→ **Exercise**
Extract every line of the entries below and reproduce each one word for word.

Entries from a dataset:

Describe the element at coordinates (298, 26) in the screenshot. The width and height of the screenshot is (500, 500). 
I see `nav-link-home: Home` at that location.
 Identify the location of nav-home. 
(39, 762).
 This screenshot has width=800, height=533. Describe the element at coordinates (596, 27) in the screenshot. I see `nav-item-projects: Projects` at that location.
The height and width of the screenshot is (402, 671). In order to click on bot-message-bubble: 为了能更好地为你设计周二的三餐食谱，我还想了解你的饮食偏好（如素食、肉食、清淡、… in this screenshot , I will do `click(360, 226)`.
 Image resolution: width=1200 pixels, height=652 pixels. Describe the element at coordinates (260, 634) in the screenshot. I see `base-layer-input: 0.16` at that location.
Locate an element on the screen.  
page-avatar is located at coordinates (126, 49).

→ **Response to the exercise**
Describe the element at coordinates (298, 26) in the screenshot. The width and height of the screenshot is (500, 500). 
I see `nav-link-home: Home` at that location.
 Identify the location of nav-home. 
(39, 762).
 This screenshot has width=800, height=533. Describe the element at coordinates (596, 27) in the screenshot. I see `nav-item-projects: Projects` at that location.
The height and width of the screenshot is (402, 671). In order to click on bot-message-bubble: 为了能更好地为你设计周二的三餐食谱，我还想了解你的饮食偏好（如素食、肉食、清淡、… in this screenshot , I will do `click(360, 226)`.
 Image resolution: width=1200 pixels, height=652 pixels. Describe the element at coordinates (260, 634) in the screenshot. I see `base-layer-input: 0.16` at that location.
Locate an element on the screen.  
page-avatar is located at coordinates (126, 49).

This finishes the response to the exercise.